À l’origine du mouvement, en 1967, une lassitude de la religion conciliaire. Des professeurs laïcs de l’université catholique Duquesne de Pittsburgh (USA) « ressentent comme un vide, un manque de dynamisme, une perte de force dans leur vie de prière et d’action (...). Leur engagement dans les mouvements liturgique, œcuménique, apostolique et pour la paix, les ont déçus. » (M. T. V., p. 306) La découverte du Pentecôtisme protestant et de ses leaders va y remédier. Ils se font imposer les mains, reçoivent le baptême de l’Esprit pentecôtiste, et c’est tout de suite l’effusion et la puissance de charismes prodigieux, le parler en langues, les miracles, la ferveur, le feu de l’amour, la joie, etc.
D’origine américaine, le Renouveau charismatique devient vite sans frontières ; il passe en France, en Europe et dans le monde entier. L’Amérique pour les leaders charismatiques, c’est comme La Mecque des musulmans ou la Jérusalem des juifs, il faut y aller au moins une fois dans sa vie. Les jeunes de la génération 68 vont donc aller “ aux États ” pour se faire imposer les mains, recevoir le baptême de l’Esprit, et revenir ensuite pour devenir des maîtres de la prière, des thaumaturges, les apôtres de la nouvelle Pentecôte... Tout imprégnés de “ l’eau vive ” de la source protestante, ils allaient communiquer le Saint-Esprit à une vieille Église catholique moribonde afin de l’aider à se jeter dans le grand delta du dialogue œcuménique et interreligieux. “ Tous étant un ”, pourraient alors avancer “ au grand large ” d’une religion enfin universelle et vraiment fraternelle.
L’abbé de Nantes fut le premier à comprendre dans toute son ampleur apocalyptique le danger du charismatisme, et combien cette désorientation s’infiltrait dans l’Église à la faveur des grandes encycliques “ messianiques ” de Jean-Paul II, de Dominum et Vivificantem en 1986, à Fides et Ratio en 1998.
LES ENFANTS SPIRITUELS DE MARTHE ROBIN.
Dans les années soixante-dix, la communauté de l’Emmanuel, fille de ce “ Renouveau charismatique américain ”, se répand partout en France, soutenue et encouragée par Marthe Robin.
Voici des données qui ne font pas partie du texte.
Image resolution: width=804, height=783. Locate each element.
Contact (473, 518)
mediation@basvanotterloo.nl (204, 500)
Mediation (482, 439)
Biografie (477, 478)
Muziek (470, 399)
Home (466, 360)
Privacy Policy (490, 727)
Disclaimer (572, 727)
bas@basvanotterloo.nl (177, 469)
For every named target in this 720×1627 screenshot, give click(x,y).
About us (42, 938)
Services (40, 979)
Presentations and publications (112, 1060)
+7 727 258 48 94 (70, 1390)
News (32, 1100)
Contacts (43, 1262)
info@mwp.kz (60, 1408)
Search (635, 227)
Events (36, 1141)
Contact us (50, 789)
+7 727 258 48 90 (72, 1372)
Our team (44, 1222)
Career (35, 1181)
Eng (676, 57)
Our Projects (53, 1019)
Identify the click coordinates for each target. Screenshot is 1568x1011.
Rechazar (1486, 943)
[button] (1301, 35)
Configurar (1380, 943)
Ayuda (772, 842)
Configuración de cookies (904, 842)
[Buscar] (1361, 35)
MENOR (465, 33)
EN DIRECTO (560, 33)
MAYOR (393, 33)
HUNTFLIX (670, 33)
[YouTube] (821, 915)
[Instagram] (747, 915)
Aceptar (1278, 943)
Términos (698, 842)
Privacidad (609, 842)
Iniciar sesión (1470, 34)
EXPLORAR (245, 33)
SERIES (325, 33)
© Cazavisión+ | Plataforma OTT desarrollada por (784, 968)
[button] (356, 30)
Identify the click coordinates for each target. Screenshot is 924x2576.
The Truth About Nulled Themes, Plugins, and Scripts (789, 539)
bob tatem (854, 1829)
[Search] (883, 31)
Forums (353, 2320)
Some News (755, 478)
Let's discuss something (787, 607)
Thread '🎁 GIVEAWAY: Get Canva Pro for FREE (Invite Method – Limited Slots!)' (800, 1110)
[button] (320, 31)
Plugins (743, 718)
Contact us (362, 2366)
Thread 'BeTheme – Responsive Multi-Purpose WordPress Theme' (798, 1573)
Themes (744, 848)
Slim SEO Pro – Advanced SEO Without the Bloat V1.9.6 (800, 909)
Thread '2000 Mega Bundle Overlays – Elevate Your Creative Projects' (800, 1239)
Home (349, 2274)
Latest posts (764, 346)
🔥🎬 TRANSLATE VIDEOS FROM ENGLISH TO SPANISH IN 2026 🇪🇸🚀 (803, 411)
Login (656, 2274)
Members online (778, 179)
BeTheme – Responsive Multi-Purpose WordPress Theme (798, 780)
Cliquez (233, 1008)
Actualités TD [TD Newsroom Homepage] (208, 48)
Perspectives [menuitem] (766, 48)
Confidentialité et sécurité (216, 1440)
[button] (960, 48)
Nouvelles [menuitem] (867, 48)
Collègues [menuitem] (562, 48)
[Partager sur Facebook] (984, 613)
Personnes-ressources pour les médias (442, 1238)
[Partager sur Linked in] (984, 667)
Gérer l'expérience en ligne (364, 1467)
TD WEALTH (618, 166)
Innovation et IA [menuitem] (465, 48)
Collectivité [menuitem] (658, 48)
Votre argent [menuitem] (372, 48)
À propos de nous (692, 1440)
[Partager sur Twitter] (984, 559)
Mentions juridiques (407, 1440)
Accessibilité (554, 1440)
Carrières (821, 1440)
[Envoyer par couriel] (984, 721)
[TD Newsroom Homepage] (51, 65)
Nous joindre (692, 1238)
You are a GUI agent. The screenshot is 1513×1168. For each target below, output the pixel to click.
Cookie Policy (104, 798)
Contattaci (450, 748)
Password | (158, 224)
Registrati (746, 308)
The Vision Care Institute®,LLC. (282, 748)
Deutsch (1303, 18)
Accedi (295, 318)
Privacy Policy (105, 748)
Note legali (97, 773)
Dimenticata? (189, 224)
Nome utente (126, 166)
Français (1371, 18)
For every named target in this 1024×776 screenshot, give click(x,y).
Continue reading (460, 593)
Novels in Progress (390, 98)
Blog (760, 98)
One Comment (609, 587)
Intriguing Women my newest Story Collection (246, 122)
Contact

C’est par reconnaissance qu’ils ont chargé un des leurs du difficile dossier de sa béatification...
Autre figure emblématique du charismatisme, Gérard Croissant, alias frère Ephraïm. De 1971 à 1972, Croissant est à Jérusalem pour y apprendre l’hébreu. En 1974, il se rend aux USA et se fait initier par la presbytérienne Kathryn Kuhlman. Il fréquente les grands prêcheurs pentecôtistes ; Thomas Roberts, « monsieur Saint-Esprit » est son père spirituel. Gérard reçoit le baptême dans l’Esprit, et voici le petit Croissant qui fait des miracles. De retour en France, lui qui se destinait à devenir pasteur, se brouille avec l’Église réformée. Avec quelques amis, l’idée lui vient de passer à l’Église catholique [pour lui communiquer le Saint-Esprit]. Ils se rendent chez Marthe Robin, qui les encourage en leur disant : « Il n’y aura pas de scandale, je vous le promets. Il n’y aura pas de scandale, le temps est venu (...). »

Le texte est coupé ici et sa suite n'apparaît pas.